There is a folder ROOT_FOLDER/apps. Under apps folder there are folders CPU, GPU and CPU-Galois folders, which contains DSL codes for different benchmarks.

The DSL codes in these folders will be compiled to C++/CUDA code and written in folder named "genererated" under each of folders CPU, GPU, CPU-Galois folders under ROOT_FOLDER (./).

There is a folder ROOT_FOLDER/bin. (ROOT_FOLDER=./)

The C/C++ codes generated will be compiled to binaries and written to bin folder under ROOT_FOLDER. under bin folder meant for binaries, there are folders CPU, GPU anf CPU-Galois.

input graph can be in binary .gr or edgelist format. conversion of edgelist to .gr can be done with code under the folder utility in ROOT_FOLDER.

Example : - BFS GPU benchmark compilation.

DSL codes in apps/GPU/bfs will be compiled by Falcon compiler. Generated CUDA code programs will be moved to GPU/generated/bfs. CUDA programs are compiled to bin/GPU/bfs as binaries. These are executables.

edgelist format has following syntax with edges sorted in ascending order of src vertex. npoints nedges (line 0) src dst weight (line 1 to nedges)

Morph algorithm For dynamic sssp addition of edges should be given as a text file. input graph should be in .gr/edgelist format.

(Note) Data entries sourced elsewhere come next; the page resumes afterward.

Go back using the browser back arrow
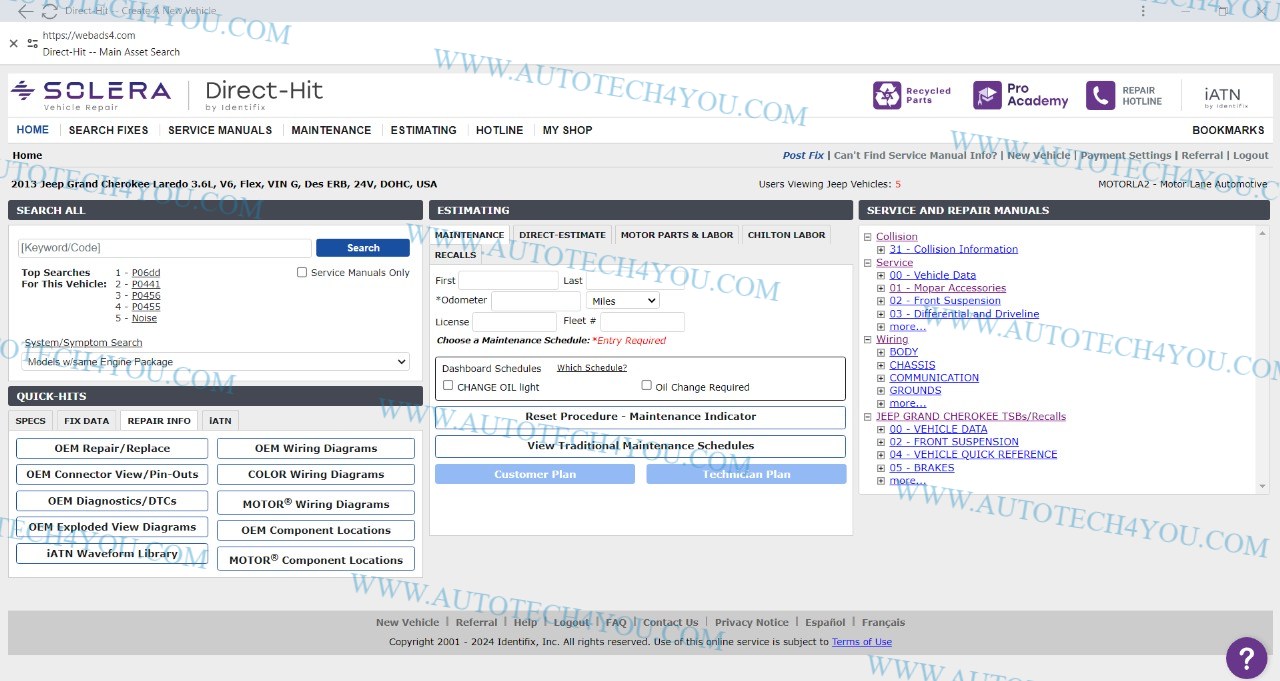Screen dimensions: 1280x681 24,12
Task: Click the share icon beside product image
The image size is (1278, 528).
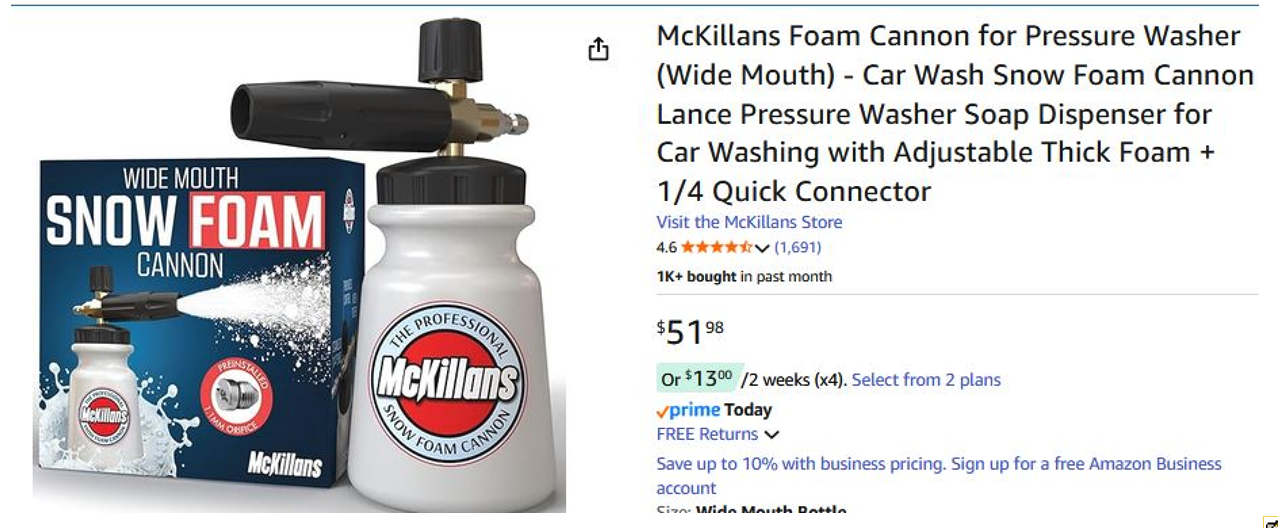Action: coord(598,49)
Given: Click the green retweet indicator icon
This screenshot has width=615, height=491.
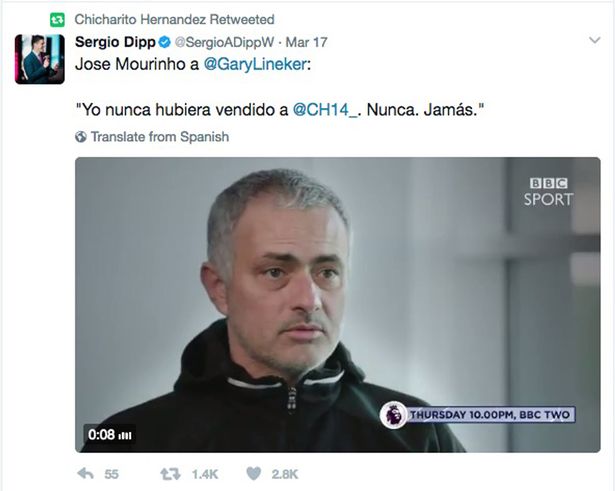Looking at the screenshot, I should pos(57,20).
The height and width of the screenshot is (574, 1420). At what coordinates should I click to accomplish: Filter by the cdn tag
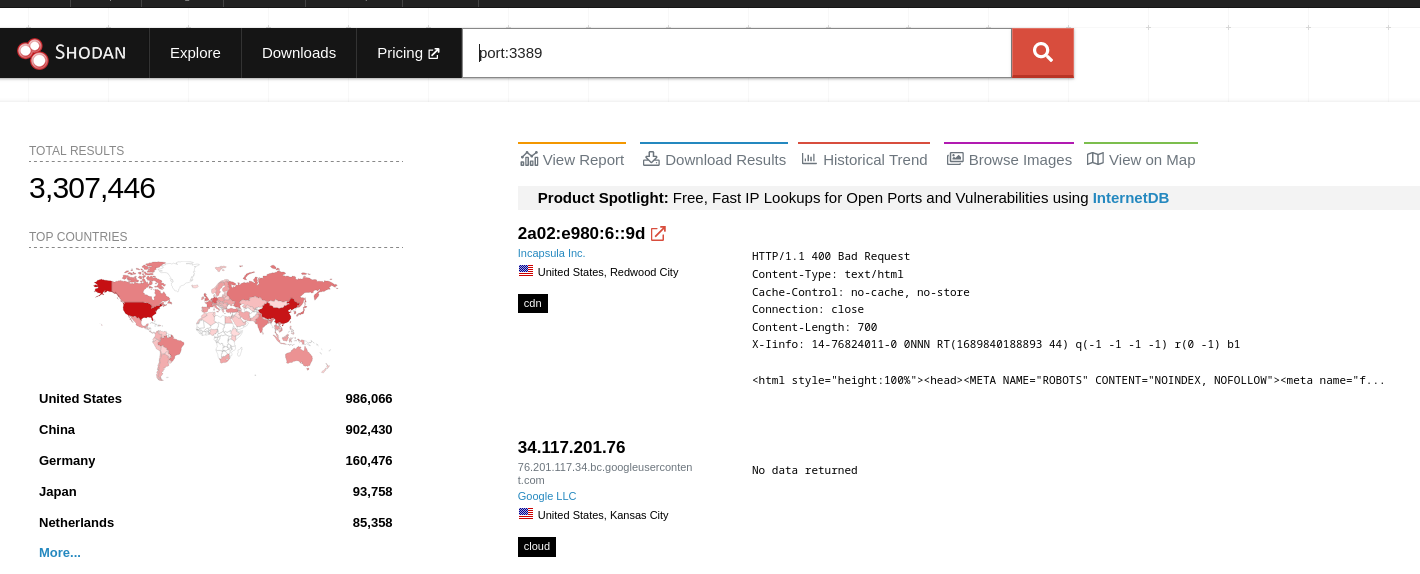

For DMR algorithm the inputs and node files and pre-processed nbrs(three neighbours of each triangle) files. if command line argument to dmr is r25k , inputs expected by algorithm are r25k.node,r25k.ele,r25.poly,r25k.nbr

Set the GALOIS_ROOT to appropriate directory in your machine. (modify the CPU-Galois/common.mk file) If Galois is not installed, comment the Make of Galois-codes in MakeFile under ROOT FOLDER. Do a make from ROOT DIRECTORY.

Requirements

1)gcc-4.8

2)cuda compiler and nvidia GPU with compute capability 2.0 or higher. If you have GPU with compute capability higher than 2.0, makefile can be modified to compiler with corresposing archictechure or remove the architecture flag in maeke file.

3)Galois framework from ISS group, UT-Austin, if dsl code which uses global worklist are used.

Who do I talk to?

Repo owner or admin - cnunnikrishnan@gmail.com

A Distributed memory Version of Falcon using MPI. A distributed version of Falcon which runs on distributed heterogeneous systems is available in DH-Falcon folder. It is the work accepted in IEEE CLUSTER 2017 titled "Unnikrishnan Cheramangalath, Rupesh Nasre and Y N Srikant. DH-Falcon: A language for large-scale graph processing on Distributed Heterogeneous systems."